### THE INPUT

------------------------------------------------------------

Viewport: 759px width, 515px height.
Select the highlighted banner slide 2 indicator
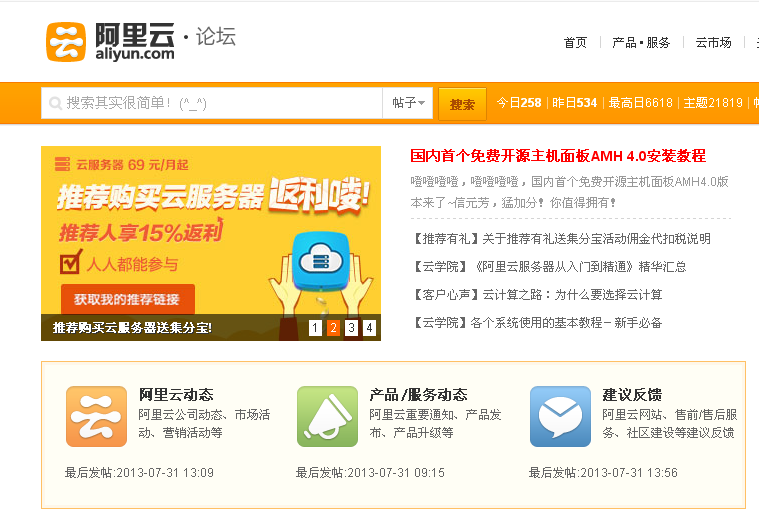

------------------------------------------------------------

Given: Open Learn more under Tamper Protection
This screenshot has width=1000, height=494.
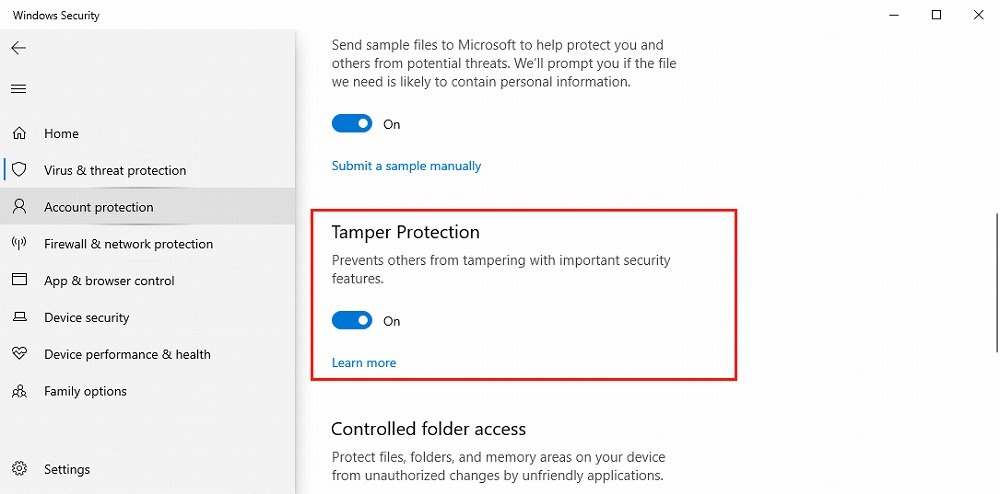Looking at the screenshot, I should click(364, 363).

------------------------------------------------------------

### WORK REQUIRED
Word for word, restate the lines above from the line containing "Viewport: 759px width, 515px height." through the line containing "Select the highlighted", with both included and nothing else.

### OUTPUT FOR THIS TASK
Viewport: 759px width, 515px height.
Select the highlighted banner slide 2 indicator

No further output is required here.